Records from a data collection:
▽

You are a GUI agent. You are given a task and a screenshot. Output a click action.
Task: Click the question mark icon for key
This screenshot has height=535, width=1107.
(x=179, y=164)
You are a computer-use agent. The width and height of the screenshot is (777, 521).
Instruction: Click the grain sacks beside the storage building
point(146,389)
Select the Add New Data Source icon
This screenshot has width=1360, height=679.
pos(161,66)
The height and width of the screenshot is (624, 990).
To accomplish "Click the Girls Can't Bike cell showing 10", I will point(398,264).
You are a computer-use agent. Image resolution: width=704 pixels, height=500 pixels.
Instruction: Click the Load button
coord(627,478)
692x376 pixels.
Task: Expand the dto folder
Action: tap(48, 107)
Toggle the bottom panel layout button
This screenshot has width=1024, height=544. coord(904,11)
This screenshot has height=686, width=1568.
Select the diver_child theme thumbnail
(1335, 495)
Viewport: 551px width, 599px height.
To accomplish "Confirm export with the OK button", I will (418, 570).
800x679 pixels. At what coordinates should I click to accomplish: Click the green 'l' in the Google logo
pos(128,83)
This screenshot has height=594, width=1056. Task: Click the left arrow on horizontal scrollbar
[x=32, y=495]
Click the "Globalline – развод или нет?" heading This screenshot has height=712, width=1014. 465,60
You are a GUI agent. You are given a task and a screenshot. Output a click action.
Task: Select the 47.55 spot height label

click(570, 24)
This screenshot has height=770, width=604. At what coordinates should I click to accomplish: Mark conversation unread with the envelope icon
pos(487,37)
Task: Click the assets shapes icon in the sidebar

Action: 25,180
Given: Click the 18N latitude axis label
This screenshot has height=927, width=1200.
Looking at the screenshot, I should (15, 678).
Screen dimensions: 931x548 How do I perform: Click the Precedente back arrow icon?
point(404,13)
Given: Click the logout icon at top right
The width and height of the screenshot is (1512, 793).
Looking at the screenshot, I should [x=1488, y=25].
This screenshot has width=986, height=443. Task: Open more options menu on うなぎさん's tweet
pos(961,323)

△

• _Directions for this task_: Find the word "computer" in the entries, and copy every line it shows up in.

• _Response to this task_:
You are a computer-use agent. The width and height of the screenshot is (777, 521).
You are a computer-use agent. Image resolution: width=704 pixels, height=500 pixels.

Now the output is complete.